EXERCISE PROMPT »
Recast the lines of the listing starting at the line containing "Screen dimensions: 711x475" and ending at the line containing "coord(312,342)" as a JSON list of strings, one string per line, with blank lines left out.

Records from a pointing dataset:
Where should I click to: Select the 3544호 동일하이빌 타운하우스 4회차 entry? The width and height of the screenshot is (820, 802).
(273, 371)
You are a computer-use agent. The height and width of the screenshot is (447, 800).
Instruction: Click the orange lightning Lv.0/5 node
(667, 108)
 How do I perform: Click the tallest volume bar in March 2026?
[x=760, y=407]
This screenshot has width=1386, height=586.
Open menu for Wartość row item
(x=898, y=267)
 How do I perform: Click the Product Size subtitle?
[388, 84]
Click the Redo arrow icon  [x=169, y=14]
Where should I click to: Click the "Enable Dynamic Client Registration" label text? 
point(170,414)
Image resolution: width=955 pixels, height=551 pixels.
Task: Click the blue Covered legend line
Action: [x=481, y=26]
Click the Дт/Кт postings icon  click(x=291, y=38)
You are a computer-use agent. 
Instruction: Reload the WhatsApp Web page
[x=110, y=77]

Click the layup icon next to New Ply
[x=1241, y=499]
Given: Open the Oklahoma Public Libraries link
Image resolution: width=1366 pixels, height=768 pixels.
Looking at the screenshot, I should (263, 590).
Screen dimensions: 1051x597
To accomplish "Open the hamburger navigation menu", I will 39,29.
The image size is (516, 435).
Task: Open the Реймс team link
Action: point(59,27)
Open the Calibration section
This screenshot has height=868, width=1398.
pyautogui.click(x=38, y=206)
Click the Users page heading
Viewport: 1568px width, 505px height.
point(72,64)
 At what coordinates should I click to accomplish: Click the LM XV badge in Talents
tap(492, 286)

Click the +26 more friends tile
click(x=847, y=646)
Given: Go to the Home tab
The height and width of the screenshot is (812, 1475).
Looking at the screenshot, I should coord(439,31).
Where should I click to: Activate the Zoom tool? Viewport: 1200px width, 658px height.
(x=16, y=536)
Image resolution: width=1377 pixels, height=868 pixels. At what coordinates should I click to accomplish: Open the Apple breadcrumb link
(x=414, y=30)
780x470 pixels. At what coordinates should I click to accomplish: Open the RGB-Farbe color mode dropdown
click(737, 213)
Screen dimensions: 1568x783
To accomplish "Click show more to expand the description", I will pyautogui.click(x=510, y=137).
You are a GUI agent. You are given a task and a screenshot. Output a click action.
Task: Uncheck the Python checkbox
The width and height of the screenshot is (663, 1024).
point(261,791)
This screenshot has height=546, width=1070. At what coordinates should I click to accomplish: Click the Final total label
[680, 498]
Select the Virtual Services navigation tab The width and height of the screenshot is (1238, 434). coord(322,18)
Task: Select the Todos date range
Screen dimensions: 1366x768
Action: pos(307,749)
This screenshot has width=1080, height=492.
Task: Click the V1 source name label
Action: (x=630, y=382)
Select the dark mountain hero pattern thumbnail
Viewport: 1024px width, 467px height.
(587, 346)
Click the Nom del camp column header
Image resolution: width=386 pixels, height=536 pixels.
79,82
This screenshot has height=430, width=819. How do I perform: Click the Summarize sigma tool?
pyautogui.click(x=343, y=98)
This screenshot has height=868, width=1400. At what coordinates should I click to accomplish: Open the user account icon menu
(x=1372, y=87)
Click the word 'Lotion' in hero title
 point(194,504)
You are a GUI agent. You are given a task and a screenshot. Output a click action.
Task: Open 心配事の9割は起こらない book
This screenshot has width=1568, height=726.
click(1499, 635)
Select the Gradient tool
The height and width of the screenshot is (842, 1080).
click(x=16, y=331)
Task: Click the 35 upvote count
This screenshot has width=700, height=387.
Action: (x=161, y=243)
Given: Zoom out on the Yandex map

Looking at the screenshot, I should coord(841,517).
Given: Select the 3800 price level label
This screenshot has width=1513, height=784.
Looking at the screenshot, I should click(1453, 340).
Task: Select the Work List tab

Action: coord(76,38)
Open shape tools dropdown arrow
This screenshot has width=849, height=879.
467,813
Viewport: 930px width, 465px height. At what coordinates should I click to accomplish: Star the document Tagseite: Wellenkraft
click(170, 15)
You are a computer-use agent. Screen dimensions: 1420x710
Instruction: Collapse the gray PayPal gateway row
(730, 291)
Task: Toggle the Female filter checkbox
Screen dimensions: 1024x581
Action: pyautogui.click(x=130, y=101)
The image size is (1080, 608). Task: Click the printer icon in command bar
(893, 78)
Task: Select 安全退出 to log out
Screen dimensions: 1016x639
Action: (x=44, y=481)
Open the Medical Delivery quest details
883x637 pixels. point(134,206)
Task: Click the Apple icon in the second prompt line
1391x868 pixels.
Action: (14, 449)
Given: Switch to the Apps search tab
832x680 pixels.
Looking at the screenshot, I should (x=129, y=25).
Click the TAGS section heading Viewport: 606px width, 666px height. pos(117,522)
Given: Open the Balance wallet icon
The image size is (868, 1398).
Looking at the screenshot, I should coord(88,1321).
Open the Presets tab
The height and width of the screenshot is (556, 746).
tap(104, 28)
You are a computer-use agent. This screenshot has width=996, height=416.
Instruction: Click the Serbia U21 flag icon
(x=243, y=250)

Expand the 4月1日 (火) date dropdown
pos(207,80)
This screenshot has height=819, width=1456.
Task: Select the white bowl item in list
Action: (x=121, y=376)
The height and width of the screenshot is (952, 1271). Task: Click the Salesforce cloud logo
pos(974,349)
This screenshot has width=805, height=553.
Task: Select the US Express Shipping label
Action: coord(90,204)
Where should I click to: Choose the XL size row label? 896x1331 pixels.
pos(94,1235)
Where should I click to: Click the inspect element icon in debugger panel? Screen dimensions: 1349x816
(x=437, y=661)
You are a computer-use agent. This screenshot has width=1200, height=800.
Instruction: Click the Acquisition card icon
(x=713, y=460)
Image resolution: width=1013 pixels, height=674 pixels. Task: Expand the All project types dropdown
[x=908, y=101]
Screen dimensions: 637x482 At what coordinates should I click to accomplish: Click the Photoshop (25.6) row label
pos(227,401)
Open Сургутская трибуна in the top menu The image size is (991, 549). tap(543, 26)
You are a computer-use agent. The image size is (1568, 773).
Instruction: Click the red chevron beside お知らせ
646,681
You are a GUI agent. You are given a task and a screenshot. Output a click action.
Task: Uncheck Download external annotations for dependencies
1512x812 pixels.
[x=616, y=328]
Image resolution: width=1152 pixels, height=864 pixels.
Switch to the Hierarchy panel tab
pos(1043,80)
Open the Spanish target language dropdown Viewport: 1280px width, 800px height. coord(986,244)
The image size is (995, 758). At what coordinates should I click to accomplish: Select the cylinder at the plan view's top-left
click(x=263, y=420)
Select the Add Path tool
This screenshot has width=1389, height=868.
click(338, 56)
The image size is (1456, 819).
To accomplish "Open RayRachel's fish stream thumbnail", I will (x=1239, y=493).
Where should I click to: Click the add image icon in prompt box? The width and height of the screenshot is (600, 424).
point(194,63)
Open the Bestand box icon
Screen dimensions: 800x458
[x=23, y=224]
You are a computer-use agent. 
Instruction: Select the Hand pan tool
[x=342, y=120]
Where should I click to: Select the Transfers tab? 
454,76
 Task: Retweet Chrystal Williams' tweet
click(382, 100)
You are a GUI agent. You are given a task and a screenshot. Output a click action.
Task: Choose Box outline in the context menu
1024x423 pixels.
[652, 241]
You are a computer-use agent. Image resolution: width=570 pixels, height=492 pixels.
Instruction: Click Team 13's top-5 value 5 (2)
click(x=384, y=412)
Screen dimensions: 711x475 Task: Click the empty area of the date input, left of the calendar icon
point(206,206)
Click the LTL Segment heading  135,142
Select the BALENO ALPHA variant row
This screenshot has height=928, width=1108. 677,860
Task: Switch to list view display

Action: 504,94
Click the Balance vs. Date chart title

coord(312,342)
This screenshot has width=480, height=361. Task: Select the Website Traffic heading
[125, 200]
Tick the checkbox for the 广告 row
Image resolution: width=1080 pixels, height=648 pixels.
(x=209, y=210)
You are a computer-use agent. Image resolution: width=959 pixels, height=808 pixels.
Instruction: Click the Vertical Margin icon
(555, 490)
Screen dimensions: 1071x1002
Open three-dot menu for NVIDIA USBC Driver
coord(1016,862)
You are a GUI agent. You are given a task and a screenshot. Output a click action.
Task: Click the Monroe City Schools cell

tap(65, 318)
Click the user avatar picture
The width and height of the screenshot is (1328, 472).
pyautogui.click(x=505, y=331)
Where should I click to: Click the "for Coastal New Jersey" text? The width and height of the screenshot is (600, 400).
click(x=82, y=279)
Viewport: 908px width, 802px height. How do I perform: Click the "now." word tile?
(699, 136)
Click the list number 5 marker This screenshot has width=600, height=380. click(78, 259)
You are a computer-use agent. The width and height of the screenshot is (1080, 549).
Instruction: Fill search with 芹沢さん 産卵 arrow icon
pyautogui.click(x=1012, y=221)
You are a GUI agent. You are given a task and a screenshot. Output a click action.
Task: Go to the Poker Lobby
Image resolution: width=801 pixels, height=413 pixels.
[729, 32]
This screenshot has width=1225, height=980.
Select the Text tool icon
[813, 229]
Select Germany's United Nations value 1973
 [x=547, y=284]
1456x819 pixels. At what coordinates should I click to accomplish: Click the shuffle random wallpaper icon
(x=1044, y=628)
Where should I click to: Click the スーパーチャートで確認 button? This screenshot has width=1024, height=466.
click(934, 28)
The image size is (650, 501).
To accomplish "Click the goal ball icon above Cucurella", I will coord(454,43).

FULL SOLUTION »
[
  "Screen dimensions: 711x475 Task: Click the empty area of the date input, left of the calendar icon",
  "point(206,206)",
  "Click the LTL Segment heading  135,142",
  "Select the BALENO ALPHA variant row",
  "This screenshot has height=928, width=1108. 677,860",
  "Task: Switch to list view display",
  "Action: 504,94",
  "Click the Balance vs. Date chart title",
  "coord(312,342)"
]